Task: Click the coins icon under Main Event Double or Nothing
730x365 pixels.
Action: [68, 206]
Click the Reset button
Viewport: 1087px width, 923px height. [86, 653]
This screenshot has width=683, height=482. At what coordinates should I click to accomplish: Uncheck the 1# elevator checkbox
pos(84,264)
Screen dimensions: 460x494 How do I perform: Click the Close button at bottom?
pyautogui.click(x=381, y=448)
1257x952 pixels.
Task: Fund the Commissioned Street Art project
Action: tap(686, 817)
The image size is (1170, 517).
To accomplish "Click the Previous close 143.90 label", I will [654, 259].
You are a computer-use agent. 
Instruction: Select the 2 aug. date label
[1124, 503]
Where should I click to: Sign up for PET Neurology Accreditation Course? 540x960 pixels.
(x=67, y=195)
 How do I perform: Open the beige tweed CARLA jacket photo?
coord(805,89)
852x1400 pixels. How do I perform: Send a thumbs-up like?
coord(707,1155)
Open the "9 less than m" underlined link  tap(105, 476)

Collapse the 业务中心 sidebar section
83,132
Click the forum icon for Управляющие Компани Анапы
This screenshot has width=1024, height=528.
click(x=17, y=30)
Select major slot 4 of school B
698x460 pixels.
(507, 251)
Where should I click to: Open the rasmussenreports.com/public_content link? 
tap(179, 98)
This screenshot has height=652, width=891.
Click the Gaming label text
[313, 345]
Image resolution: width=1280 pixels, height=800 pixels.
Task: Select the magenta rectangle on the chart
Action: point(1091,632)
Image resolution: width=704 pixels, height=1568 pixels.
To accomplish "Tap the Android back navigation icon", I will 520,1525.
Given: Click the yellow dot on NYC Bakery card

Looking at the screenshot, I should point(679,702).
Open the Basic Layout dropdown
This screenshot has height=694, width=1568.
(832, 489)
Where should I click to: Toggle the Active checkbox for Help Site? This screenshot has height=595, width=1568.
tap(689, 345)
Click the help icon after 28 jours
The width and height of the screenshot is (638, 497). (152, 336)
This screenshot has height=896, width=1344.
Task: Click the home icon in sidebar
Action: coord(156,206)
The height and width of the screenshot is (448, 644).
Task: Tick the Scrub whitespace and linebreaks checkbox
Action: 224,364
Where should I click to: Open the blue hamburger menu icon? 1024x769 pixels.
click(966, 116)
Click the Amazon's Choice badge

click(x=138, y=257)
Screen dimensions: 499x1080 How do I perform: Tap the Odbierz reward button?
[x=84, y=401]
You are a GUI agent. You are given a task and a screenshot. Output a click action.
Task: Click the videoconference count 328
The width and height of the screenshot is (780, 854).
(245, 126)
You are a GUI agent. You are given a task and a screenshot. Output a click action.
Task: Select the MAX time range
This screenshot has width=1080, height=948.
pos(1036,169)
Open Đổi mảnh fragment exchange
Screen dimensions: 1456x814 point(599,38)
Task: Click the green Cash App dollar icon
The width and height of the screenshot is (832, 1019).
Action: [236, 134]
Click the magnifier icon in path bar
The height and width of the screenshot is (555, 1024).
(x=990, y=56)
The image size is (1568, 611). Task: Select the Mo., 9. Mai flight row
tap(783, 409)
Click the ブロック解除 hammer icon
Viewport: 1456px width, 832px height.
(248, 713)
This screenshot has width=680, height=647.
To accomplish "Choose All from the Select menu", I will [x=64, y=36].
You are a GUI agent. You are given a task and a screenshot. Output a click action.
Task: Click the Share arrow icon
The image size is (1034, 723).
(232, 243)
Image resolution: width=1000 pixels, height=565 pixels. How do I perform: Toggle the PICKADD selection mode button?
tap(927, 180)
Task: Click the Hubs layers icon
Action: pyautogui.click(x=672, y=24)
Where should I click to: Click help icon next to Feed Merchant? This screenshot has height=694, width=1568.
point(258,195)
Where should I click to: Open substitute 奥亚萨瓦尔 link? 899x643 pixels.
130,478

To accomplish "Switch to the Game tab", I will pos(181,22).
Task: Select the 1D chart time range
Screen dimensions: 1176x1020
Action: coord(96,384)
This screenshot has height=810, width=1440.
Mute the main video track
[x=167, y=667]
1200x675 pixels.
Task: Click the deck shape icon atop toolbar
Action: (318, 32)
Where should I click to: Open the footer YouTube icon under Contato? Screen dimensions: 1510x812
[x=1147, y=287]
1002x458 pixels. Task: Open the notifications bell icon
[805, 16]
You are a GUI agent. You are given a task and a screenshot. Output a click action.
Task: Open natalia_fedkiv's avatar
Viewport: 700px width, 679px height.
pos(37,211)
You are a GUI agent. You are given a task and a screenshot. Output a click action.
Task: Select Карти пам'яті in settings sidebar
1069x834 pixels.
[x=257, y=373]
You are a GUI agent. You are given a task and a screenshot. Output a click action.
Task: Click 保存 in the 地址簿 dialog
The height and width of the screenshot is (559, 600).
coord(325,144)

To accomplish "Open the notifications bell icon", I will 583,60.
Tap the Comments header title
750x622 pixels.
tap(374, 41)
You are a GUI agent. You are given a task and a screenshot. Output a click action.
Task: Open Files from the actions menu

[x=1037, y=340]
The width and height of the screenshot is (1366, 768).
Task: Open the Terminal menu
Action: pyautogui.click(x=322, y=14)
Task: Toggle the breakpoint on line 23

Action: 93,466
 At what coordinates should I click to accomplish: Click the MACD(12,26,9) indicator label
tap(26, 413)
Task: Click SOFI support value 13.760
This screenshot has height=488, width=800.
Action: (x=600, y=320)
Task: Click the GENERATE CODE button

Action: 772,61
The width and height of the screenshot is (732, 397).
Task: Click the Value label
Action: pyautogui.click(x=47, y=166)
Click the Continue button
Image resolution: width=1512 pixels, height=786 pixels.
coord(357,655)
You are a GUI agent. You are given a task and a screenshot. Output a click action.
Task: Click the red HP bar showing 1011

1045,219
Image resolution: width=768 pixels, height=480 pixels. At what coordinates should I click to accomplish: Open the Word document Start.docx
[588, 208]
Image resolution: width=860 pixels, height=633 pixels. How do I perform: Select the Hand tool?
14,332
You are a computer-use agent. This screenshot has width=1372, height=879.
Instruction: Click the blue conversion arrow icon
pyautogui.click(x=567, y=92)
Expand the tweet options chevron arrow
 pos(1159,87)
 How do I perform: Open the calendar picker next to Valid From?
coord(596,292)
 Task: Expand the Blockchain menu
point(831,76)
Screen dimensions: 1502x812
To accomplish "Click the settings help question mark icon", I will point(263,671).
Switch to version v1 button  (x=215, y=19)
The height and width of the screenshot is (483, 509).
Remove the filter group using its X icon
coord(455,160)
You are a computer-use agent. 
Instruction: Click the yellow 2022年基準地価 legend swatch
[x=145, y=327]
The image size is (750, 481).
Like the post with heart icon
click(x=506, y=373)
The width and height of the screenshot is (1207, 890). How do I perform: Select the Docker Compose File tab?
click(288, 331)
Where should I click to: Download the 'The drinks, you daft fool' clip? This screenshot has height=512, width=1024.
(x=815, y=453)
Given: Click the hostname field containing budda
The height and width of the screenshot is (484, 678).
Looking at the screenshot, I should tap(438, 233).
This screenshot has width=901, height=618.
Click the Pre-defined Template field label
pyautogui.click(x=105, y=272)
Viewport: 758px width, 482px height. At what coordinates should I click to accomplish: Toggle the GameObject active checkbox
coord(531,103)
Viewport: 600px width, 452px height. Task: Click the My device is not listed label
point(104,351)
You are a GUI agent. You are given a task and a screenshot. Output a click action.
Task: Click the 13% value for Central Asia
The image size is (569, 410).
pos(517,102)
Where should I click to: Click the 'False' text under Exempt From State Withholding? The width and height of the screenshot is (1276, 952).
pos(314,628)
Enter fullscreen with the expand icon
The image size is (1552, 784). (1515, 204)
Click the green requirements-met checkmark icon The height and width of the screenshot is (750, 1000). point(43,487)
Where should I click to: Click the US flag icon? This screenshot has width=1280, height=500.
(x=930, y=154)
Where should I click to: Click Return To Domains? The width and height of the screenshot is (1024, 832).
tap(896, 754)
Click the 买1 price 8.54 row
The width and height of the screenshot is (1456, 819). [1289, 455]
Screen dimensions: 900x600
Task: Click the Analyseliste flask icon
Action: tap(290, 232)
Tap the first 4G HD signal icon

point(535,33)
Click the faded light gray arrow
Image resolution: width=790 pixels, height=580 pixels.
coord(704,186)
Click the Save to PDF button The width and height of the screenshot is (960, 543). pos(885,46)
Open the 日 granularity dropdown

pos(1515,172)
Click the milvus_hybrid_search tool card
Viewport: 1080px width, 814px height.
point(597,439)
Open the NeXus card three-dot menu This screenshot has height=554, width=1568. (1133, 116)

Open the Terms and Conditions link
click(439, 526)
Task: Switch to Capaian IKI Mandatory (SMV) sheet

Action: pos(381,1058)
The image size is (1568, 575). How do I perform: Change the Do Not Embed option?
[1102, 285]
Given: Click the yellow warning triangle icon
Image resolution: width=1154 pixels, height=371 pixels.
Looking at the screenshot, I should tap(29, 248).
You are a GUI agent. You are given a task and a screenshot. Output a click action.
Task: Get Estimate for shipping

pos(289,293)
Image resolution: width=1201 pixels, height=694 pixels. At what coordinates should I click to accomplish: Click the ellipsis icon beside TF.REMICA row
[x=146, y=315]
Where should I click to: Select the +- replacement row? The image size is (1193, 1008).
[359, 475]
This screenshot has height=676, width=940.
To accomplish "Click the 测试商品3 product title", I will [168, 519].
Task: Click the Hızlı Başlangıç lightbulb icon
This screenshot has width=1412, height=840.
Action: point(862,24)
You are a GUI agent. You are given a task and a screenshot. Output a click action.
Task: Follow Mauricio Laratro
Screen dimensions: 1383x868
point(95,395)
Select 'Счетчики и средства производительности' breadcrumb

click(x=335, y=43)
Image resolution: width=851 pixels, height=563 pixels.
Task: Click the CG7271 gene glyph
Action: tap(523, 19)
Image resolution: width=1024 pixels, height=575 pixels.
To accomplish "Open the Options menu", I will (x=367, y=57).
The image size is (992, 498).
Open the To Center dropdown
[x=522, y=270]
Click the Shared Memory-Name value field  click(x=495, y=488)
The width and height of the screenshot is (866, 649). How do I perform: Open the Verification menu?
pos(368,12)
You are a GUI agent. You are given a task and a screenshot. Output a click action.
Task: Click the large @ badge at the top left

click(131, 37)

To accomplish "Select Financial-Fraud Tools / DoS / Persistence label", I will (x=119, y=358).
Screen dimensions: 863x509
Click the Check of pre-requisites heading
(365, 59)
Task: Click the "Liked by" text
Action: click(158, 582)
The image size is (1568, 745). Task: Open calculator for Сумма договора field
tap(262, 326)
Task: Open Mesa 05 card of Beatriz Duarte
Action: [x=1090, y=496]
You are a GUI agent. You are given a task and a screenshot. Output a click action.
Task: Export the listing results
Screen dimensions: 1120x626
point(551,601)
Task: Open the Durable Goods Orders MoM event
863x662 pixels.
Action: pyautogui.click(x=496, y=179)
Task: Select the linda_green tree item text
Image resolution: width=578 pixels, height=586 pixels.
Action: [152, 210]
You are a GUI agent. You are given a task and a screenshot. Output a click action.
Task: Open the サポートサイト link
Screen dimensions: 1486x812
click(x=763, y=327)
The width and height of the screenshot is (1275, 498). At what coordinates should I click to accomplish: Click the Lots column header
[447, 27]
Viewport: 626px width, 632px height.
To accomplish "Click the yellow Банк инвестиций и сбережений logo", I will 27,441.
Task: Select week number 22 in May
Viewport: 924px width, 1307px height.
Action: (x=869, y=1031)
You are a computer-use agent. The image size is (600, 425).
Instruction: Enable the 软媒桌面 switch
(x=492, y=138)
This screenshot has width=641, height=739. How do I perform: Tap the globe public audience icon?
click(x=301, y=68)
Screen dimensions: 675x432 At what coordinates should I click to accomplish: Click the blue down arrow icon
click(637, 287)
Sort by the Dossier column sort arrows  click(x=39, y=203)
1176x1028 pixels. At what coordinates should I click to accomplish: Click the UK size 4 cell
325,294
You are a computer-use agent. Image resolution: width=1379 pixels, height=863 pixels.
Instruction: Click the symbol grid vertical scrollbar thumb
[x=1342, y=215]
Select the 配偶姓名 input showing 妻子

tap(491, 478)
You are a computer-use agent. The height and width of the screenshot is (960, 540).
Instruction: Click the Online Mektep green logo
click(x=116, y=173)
__________________________________________________
WHAT YOU SHOULD DO: The lines above starting at the one that contains "Where should I click to: Select" and ending at the one that contains "Image resolution: width=1024" must be transcribed exactly, and no other lines may appear.

ANSWER TO THE EXERCISE:
Where should I click to: Select the +- replacement row? The image size is (1193, 1008).
[359, 475]
This screenshot has height=676, width=940.
To accomplish "Click the 测试商品3 product title", I will [168, 519].
Task: Click the Hızlı Başlangıç lightbulb icon
This screenshot has width=1412, height=840.
Action: point(862,24)
You are a GUI agent. You are given a task and a screenshot. Output a click action.
Task: Follow Mauricio Laratro
Screen dimensions: 1383x868
point(95,395)
Select 'Счетчики и средства производительности' breadcrumb

click(x=335, y=43)
Image resolution: width=851 pixels, height=563 pixels.
Task: Click the CG7271 gene glyph
Action: tap(523, 19)
Image resolution: width=1024 pixels, height=575 pixels.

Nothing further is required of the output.